Fearless Teenagers Roaming the Streets

Teenagers may well be on many of our minds at present, what with the big exams underway for some and the long summer holidays started for others; so we thought we’d give you another brief insight into teenagers from Owen Connolly’s book for fathers entitled “Standing on the Shoulders of Giants”. This post is related to a previous post from April that considered the fearlessness or assertiveness that parents are hoping to instil in their children. You can read that post on our blog here.

ARE THE YOUNG PEOPLE WE SEE AIMLESSLY/AGGRESSIVELY ROAMING THE STREETS DEMONSTRATING THE KIND OF ASSERTIVE “FEARLESSNESS” THAT YOU WERE PREVIOUSLY EXTOLLING IN TODAY’S CHILDREN?

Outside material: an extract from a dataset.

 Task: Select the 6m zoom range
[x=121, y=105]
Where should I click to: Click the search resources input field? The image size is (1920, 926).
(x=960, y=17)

roaming teenagersWe must take time to consider a type of fearlessness that we see in certain young people today, which is very different than the “can-do” fearlessness we want to inspire in our children. Take a young man who has not been heard or listened to, one who has had difficulties in school that were not appropriately understood – difficulties that may have been caused by having an alcoholic or drug-addicted mother or father. He leaves school – or is forced out – and is now out on the streets trying to make something for himself. He’s very limited intellectually because his academic facility was taken away from him – due to his lack of concentration or other problems – and he’s a developing young man so he’s physically like a feral cat or anything that’s wild.  And yet he has to survive – and remember: one of the reasons he’s alive today is because there’s enough genetic makeup in him that enabled his people to survive in the first place. So now, as he tries to survive in the world with very limited resources, he may fearlessly use means that the majority of the population would consider dangerous or wrong. He may take easier ways out since he’s more subject to being easily led, but he needs to survive, and young men and women like him will do what they have to in order to survive and the ways that they do so may be very different from what most would consider normal.

Many of these guys are really super kids and very sensitive, but they can’t afford to let that aspect of themselves be visible in the struggle to survive. To deal with that struggle, they entertain a kind of fearlessness or fierceness that helps them get on in the world. But that’s just a survival instinct and is very different from the assertiveness we’re trying to encourage in our children.